#### AIM
Extend the forum thread on the GH new pay model, starting right after its final sentence.

# GH new pay model



## uberboy1212 (Jan 10, 2017)

I’m loving the new pay model. My biggest complain about GH has always been that it relies too much on tips/luck. Every order I got today was between $8-$9.50.


----------



## amazinghl (Oct 31, 2018)

Yeah, I noticed a few zero tip sub 2 miles orders were paying $10 > tonight.

I guess GH is subsidizing those orders due to drivers unwillingness of picking up $3.5 orders.


----------



## Solid 5 (Aug 24, 2018)

Reason #51 on why I quit rideshare. Delivery is where it is at for me. Less hours, almost twice as much money, less dead miles in fact far less total miles. Only thing is DoorDash is a criminal outfit and you have to email them almost nightly to try to recoup your bonuses (I do DD while I wait for GH orders, along with UE). I shouldn't say "never"....but I don't ever see myself ferrying another pax unless something happens with my delivery accounts.


----------



## uberboy1212 (Jan 10, 2017)

GH non tip orders aren’t bad anymore. $8+ plus a decent chance at a cash tip sounds good to me


----------



## uberboy1212 (Jan 10, 2017)

Im getting a bunch of $3 non tip orders and $6 orders wth


----------



## dlearl476 (Oct 3, 2017)

uberboy1212 said:


> I'm loving the new pay model. My biggest complain about GH has always been that it relies too much on tips/luck. Every order I got today was between $8-$9.50.





uberboy1212 said:


> Im getting a bunch of $3 non tip orders and $6 orders wth


I've noticed a lot of inconsistencies with GH. Last Saturday it was all PF Chaings, Red Lobster, Appleby's. $25, $20, $15 tips. (I got a $6 tip on a friggin TB order) Yesterday it's all Taco Bell, Little Ceaser's and Panda $2-$5 tips.

#### PROVIDED DATA
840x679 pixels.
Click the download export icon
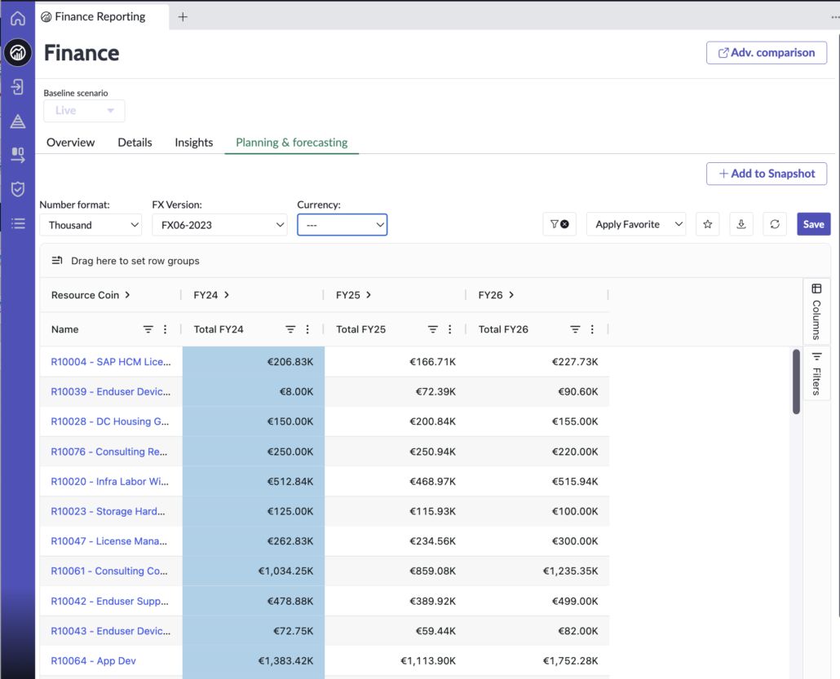[741, 224]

#### REPLY
Another er thing I noticed this week (I started paying attention) is how many people tip 1, 2, 3 days later on UE. I've checked every day this week and I'll average 25% of orders include tips, three days later it will be up to 75-80%.

I had two days last week that I had tips in every delivery, but it took several days for them to show up.


----------



## amazinghl (Oct 31, 2018)

Looks like GrubHub is back to the old pay model. I rejected so many sub $5 delivery today.


----------



## uberboy1212 (Jan 10, 2017)

amazinghl said:


> Looks like GrubHub is back to the old pay model. I rejected so many sub $5 delivery today.


Yea same here wth that was fast


----------



## amazinghl (Oct 31, 2018)

I also noticed the "offer is too low" is no longer an option to reject the offer.


----------



## dlearl476 (Oct 3, 2017)

Man, I screwed up big time twice yesterday. Worked 3 hrs in the morning, 3 hrs in the evening.
1.5 hours into the morning, I get my first ping. During the delivery, I get another and accept it so I get 85% acceptance for the minimum. It’s a $10 offer 10 miles away!

Last offer of the night: Double order from Costa Vida. Accept it without looking and they’re both 5 miles away from the restaurant. IN OPPOSITE DIRECTIONS. I wouldn’t have been so mad if I’d have realized and done the delivery further from home first.

Oh well. Need to pay attention! Still made $80/6 hours and worked on my car for at least 2.5 hours during my blocks.


----------



## Launchpad McQuack (Jan 8, 2019)

dlearl476 said:


> During the delivery, I get another and accept it so I get 85% acceptance for the minimum. It's a $10 offer 10 miles away!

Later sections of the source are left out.